在当代史书及史学家所公认的历史大一统王朝中,元朝无疑是颇受瞩目的一个朝代。作为第一个少数民族为执政者的大一统王朝,元朝江山仅仅延续了九十八年便轰然崩塌,而这无疑为当时民间所盛传的“胡人无百年之国运”一说法新添一个现实的例子。纵观整个元朝历史,中原文化传播受抑,国家经济发展被阻,后世文人政客对于这个以武统治的王朝几乎一致的口诛笔伐。
但是正如《旧唐书・魏征传》所记:“太宗谓梁公曰:‘以铜为镜,可以正衣冠;以古为镜,可以知兴替;以人为镜,可以明得失。朕尝宝此三镜,用防己过。今魏征殂逝,遂亡一镜矣。’”无论在后人口中多么不堪,元朝终究是一个真正大一统的王朝;一个我国历史上国土面积最大的王朝;一个率先实行行省制的王朝……。元朝需要了解的历史太多太多。明朝朱国桢的《涌幢小品》有言:“国号上加大字,始于胡元,我朝因之,盖返左衽之旧。自合如此,且以别于小明王也。其言大汉、大唐、大宋者,乃臣子及外夷尊称之词。近见新安刻《历祚考》一书,于汉、唐、宋及司马晋,皆加大字,失其初矣。唐碑有称巨唐者,巨即大也。宋曰皇宋,皇亦大也。刘越石表亦云天祚大晋。”赵翼于《廿二史札记》书中如此写道:“元太祖本无国号,但称蒙古,如辽之称契丹也。世祖至元八年,因刘秉忠奏,始建国号日大元,取‘大哉乾元’之义,国号取文义自此始。”

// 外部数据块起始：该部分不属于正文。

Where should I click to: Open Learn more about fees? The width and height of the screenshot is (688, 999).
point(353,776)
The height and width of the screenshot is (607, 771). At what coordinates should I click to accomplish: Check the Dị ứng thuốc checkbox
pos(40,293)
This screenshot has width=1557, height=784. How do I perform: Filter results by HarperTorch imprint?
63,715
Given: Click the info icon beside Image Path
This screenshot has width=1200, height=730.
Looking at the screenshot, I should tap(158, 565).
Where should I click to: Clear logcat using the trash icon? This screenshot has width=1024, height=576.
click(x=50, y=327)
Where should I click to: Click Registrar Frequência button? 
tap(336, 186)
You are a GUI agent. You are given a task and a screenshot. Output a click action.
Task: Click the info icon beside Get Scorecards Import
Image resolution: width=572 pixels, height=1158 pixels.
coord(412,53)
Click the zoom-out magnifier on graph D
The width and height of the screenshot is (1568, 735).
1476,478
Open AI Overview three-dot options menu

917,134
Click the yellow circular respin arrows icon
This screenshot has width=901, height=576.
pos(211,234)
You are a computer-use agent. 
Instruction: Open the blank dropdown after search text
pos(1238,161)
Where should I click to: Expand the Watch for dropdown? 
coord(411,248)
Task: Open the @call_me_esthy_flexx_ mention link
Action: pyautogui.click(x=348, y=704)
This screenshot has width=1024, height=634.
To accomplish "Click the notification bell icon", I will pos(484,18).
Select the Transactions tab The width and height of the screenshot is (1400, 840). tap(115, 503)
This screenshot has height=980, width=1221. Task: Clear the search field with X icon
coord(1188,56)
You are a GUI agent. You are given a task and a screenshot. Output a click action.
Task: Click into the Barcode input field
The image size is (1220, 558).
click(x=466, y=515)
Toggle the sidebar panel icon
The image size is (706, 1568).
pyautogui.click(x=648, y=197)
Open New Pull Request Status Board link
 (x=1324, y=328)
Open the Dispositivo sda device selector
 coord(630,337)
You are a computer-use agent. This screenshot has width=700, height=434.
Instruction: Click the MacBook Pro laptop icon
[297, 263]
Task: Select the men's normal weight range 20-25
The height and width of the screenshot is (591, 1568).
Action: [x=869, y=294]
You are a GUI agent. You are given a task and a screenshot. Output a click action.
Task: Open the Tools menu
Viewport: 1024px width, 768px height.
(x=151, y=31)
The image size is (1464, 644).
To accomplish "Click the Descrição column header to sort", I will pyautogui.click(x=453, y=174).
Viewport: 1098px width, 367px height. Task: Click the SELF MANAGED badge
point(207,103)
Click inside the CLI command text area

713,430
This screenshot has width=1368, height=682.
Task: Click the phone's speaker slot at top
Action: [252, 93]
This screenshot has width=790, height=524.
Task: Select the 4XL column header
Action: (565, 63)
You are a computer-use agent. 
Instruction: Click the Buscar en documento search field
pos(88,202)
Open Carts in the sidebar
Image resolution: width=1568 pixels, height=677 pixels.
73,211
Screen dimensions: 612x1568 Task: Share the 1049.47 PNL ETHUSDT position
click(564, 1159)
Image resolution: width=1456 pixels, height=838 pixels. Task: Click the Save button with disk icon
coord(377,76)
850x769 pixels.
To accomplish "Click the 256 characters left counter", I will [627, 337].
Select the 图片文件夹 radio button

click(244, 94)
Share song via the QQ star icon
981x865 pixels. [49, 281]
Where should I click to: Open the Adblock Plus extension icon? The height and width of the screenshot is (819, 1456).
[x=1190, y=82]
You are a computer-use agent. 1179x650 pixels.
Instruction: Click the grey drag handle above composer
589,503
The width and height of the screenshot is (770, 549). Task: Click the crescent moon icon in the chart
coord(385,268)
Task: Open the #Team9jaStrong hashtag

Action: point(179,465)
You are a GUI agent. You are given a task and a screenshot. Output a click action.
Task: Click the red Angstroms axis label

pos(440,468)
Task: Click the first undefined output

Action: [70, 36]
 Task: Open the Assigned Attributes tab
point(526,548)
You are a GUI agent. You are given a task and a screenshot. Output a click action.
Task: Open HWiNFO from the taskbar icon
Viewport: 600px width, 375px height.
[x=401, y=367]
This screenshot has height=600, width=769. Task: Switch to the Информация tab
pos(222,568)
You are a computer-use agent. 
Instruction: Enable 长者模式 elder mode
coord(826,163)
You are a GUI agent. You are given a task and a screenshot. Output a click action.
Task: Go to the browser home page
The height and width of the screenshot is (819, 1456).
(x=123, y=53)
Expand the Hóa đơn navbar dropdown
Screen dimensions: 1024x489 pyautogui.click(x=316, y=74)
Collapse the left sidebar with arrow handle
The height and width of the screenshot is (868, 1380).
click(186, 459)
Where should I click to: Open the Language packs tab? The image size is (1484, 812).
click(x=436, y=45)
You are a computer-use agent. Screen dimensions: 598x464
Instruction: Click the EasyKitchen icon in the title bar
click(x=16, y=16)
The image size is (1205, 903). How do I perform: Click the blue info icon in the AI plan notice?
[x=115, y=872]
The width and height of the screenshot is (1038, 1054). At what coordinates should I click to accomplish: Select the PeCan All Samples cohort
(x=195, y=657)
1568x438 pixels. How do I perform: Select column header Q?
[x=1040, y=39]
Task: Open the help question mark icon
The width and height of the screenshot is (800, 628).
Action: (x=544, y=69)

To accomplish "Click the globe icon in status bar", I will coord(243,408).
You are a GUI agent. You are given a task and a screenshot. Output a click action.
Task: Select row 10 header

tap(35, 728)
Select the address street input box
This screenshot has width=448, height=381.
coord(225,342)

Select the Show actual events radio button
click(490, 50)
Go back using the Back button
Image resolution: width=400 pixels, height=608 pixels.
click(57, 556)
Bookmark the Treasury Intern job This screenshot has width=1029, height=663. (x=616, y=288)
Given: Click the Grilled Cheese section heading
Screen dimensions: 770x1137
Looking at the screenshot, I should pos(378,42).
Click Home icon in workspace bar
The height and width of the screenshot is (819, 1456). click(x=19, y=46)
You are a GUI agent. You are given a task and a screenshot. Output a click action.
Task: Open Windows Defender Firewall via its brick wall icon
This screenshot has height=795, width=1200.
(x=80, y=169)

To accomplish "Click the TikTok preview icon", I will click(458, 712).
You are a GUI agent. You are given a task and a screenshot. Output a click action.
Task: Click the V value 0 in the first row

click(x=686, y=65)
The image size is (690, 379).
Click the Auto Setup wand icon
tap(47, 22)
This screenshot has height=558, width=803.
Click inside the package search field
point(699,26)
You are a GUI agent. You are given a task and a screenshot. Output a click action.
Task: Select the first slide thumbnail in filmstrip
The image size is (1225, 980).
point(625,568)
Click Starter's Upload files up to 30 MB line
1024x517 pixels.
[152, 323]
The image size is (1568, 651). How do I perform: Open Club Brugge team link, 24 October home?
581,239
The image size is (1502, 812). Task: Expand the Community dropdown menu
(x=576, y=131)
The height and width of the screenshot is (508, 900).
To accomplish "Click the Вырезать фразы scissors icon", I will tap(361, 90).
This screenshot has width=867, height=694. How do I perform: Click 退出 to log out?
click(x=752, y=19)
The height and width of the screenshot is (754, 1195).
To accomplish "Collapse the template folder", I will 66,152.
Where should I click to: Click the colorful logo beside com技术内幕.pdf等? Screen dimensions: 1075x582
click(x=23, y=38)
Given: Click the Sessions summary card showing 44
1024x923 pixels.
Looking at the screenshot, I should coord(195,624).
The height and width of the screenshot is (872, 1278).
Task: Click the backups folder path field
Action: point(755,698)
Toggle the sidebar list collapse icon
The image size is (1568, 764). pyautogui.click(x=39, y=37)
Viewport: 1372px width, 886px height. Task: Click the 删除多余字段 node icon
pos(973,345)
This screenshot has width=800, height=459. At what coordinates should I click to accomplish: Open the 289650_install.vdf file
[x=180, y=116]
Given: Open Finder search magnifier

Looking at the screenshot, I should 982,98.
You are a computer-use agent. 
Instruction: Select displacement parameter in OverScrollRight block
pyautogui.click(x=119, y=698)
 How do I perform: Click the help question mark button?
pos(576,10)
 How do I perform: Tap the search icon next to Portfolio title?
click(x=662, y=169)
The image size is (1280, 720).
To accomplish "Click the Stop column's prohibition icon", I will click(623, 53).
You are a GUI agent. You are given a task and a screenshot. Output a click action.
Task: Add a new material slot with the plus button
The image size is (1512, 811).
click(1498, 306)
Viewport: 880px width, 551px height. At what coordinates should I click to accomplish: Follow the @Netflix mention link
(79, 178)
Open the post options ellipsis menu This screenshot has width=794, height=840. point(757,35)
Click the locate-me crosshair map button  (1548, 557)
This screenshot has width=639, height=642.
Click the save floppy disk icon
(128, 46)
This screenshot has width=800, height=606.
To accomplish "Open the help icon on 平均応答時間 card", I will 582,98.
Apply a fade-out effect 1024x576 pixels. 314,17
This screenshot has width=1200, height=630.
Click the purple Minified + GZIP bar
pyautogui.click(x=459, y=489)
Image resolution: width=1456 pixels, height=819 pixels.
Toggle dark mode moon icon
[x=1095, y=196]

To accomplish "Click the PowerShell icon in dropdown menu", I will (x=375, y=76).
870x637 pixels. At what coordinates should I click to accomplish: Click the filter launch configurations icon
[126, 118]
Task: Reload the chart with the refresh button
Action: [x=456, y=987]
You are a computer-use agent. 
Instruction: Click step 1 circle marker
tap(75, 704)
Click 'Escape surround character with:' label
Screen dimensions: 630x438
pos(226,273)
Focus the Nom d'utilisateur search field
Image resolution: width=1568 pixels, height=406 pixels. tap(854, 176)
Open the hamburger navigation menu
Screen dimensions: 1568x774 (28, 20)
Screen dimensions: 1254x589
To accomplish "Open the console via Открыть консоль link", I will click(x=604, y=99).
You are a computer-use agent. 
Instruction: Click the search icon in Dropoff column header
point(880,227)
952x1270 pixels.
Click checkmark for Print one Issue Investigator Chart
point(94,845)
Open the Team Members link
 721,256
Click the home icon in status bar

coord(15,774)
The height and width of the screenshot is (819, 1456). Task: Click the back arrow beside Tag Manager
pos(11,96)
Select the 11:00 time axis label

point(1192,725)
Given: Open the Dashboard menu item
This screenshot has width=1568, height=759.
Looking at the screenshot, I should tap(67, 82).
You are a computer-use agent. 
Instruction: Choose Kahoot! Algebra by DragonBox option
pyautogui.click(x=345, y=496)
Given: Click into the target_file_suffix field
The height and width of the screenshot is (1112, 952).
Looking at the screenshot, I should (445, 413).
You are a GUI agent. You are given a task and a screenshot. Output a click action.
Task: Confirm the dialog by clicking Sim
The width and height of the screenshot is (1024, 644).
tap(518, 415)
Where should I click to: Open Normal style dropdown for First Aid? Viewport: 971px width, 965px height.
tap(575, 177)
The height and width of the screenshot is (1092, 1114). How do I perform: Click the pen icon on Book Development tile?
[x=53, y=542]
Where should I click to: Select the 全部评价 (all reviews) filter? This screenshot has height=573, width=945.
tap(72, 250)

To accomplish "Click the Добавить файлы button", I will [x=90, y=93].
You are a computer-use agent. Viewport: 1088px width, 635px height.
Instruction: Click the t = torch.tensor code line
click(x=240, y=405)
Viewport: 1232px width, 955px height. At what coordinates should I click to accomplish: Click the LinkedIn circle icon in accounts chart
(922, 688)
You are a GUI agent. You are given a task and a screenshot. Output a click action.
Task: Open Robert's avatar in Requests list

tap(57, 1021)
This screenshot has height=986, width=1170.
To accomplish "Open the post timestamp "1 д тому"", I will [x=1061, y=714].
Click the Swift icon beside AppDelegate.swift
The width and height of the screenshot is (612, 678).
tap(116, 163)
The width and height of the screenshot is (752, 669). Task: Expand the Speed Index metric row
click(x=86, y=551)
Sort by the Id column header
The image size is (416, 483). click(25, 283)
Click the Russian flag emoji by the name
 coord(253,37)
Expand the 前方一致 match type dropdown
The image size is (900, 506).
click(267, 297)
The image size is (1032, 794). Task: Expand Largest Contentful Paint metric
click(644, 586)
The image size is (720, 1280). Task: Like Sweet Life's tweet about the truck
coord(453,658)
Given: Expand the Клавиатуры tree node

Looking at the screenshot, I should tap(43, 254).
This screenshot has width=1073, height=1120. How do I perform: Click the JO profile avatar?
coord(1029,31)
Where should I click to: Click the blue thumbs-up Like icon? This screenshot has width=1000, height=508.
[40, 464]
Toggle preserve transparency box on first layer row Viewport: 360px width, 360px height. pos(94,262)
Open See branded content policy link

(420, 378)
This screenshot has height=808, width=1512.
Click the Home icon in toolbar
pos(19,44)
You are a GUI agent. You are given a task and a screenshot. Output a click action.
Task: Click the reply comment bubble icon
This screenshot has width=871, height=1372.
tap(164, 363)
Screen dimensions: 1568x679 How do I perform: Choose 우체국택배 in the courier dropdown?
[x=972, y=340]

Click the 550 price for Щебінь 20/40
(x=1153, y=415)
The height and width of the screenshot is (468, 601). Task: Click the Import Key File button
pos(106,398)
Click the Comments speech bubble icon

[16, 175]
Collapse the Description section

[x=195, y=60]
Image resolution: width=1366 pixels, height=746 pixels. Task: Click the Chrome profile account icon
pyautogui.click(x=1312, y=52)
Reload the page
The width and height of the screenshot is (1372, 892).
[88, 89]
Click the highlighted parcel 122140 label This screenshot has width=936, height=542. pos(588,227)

“中统以前,未有年号,则以甲乙纪岁。”因为蒙古人是游牧民族,所以他们没有自己的正统国名与年号,蒙古人就以草原上牧草的荣枯作为记年方式,赵珙在《蒙鞑备录》中说:“其俗每以草青为一岁。人有问其岁,则曰几草矣。”这就是所谓的“草木记年法”。再后来,蒙古建国,于是又先进了一步,采用汉人所使用的十二生肖,比如“鼠儿年”、“鸡儿年”等等,这就是所谓的“地支记年法”。从蒙古国建成到忽必烈建大元,这之间的四朝都是使用这种方式来记年。
忽必烈登上了帝位,刘秉忠告诉他正统的皇帝不能没有正统的年号,忽必烈觉得刘秉忠说得有道理,于是命刘秉忠起一个年号,而刘秉忠起出的蒙古人所使用的第一个年号就是“中统”。当然,这个“中统”跟国民党早期所使用的那个“中统”,不是一个含义。刘秉忠所起的“中统”,是“中华开统”之意,这个年号的涵义是强调蒙古人所建立的元朝,也是中原王朝体系中的一个单元。
蒙古人几经征战,灭掉了许多国家,而后成为了世界上疆土最为辽阔的大国,如此说来,宋朝只是被蒙古人灭掉的几十个国家中的一个,但忽必烈登基之后却接受了刘秉忠的建议,将蒙古人所建立的政权接续于中华正统王朝的递传延续。刘秉忠在历史上最大的贡献,恐怕就是这一点。
忽必烈
景定元年(1260年)五月一日,刚刚登上汗位一个月的忽必烈就在刘秉忠等汉族臣僚的帮助下,建起了中统的年号。十一年后,忽必烈又定国号为大元。
看一下建元中统的绍书:“祖宗以神武定四方,淳德御群下。朝廷草创。未惶润色之文。政事变通,渐有纲维之目。朕获赞旧服,载扩丕图,稽列圣之洪规,讲前代之定制。建元表岁,示人君万世之传。纪时书王,见天下一家之义。法《春秋》之正始,体大《易》之乾元。炳焕皇猷,权舆治道。可自庚申年五月十九日,建元为中统元年。惟即位体元之内始,必立经陈纪为先。故内立都省,以总宏纲。外设总司,以平庶政。仍以兴利除害之事,补偏救弊之方,随诏以颁。於戏!秉箓握枢,必因时而建号。施仁发政,期与物以更新。敷宣恳恻之辞,表著忧劳之意。凡在臣庶,体予至怀!”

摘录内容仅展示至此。